Today the promise and peril of AI, artificial intelligence, is very real and immediate in our lives. We take this opportunity to re-screen this classic movie at Garter Lane Arts Centre in Waterford accompanied by an expert panel that will discuss the movie’s original reception and impact and ask if we are on the cusp of surrendering control to computers.
This ground-breaking and iconic science-fiction film, originally released in 1968 and based on a short story by Arthur C. Clarke, is known for its stunning visuals, enigmatic narrative and its profound exploration of human evolution and the mysteries of the cosmos, it has captivated audiences for decades.
The film is divided into four parts, each depicting a different stage in human development. The story begins in Earth’s prehistoric past where a tribe of primitive hominids encounters a mysterious monolith, a black rectangular slab, which seems to influence the evolution of early humans and triggers the development of intelligence and tool use.
The story then shifts to the near future, where a mission to the moon uncovers a buried monolith. This discovery leads to a journey to Jupiter, where another monolith has been detected. The third section of the film follows astronauts Dave Bowman and Frank Poole of the spaceship Discovery One on the mission to Jupiter, alongside the ship’s sentient AI computer, HAL 9000, which begins to exhibit increasingly erratic behaviour. The final part of the film takes place beyond Jupiter, where astronaut Dave Bowman embarks on a bizarre and psychedelic journey through time and space, encountering an even more enigmatic monolith and ultimately leading to a transcendent journey into a realm beyond human comprehension.

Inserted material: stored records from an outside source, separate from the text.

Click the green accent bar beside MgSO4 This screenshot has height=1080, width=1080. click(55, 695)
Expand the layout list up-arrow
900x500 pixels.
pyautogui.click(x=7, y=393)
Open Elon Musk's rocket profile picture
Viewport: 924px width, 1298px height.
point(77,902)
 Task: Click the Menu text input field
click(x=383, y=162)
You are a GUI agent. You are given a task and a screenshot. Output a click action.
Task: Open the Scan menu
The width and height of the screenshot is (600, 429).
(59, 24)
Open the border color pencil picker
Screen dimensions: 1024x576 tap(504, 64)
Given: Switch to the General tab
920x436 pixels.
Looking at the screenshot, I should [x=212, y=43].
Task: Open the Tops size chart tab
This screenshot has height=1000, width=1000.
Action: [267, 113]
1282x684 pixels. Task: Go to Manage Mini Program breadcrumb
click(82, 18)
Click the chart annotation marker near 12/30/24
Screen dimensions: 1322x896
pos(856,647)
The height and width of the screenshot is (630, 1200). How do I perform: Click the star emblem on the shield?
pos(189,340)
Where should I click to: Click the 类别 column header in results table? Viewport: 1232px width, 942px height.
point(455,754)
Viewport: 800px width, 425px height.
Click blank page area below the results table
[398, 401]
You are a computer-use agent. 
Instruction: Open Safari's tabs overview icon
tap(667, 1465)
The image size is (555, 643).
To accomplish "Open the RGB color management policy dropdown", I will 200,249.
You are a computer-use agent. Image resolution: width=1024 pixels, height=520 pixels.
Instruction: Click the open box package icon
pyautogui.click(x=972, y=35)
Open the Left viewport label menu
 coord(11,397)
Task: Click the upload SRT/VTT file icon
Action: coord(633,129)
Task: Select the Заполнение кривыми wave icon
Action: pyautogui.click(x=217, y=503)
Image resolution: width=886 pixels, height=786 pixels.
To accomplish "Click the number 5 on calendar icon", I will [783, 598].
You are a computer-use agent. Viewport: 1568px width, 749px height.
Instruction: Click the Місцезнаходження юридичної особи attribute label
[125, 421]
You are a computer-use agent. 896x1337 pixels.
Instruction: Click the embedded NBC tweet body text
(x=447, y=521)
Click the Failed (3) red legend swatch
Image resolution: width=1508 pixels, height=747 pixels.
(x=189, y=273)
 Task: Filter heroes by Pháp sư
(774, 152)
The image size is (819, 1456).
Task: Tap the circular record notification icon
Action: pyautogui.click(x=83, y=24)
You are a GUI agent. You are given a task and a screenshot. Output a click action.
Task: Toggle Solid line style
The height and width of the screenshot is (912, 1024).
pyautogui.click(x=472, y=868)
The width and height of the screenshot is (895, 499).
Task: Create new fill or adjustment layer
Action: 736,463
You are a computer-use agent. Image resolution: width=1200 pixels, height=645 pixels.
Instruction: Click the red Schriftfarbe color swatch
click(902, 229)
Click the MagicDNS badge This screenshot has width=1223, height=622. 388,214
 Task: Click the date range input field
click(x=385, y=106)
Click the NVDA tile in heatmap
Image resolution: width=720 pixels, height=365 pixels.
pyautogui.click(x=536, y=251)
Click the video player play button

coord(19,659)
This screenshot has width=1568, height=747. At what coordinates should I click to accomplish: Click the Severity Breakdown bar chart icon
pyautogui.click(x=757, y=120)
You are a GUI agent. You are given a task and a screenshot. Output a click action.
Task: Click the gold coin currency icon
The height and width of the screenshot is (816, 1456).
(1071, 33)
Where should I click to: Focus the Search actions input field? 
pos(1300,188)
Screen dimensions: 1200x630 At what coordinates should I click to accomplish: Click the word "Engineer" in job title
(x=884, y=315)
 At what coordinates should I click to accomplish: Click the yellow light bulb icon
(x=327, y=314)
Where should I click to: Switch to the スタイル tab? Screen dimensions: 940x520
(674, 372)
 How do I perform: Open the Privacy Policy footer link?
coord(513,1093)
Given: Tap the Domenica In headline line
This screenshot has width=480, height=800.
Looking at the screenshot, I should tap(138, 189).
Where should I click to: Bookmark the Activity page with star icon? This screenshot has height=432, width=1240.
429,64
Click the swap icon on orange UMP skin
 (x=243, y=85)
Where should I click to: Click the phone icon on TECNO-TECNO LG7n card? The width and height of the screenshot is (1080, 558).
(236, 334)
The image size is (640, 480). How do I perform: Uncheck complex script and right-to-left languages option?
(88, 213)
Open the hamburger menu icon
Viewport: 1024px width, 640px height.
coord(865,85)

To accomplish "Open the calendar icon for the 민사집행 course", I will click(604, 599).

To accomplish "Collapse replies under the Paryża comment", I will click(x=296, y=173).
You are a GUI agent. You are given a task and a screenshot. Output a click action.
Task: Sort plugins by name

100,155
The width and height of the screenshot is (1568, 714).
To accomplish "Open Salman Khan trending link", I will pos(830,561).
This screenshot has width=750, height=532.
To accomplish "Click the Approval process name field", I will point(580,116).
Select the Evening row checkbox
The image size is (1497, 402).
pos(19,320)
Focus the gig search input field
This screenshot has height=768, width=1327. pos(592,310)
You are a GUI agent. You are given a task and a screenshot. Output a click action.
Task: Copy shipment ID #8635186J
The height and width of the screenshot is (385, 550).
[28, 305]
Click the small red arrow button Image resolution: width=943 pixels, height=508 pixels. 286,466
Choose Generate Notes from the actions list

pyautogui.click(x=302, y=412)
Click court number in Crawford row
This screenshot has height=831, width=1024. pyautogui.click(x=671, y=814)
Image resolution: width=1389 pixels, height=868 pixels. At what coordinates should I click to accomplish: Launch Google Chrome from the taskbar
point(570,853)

2001: A Space Odyssey is celebrated for its innovative special effects, particularly in depicting the weightlessness of space and realistic spacecraft. The film is known for its minimal dialogue and its reliance on visuals and music.
Kubrick’s film is renowned for its ambiguity, inviting viewers to interpret its meaning and symbolism and its abstract nature has made it a subject of discussion and analysis for decades. It has been regarded as a meditation on human evolution, the potential consequences of artificial intelligence and the search for extraterrestrial life. The movie’s minimal dialogue and emphasis on visual storytelling make it a unique and thought-provoking cinematic experience, challenging audiences to ponder the mysteries of the universe and the future of humanity. It is often considered one of the greatest achievements in cinematic history and a masterpiece of science-fiction, influencing numerous other films and leaving a lasting impact on the genre.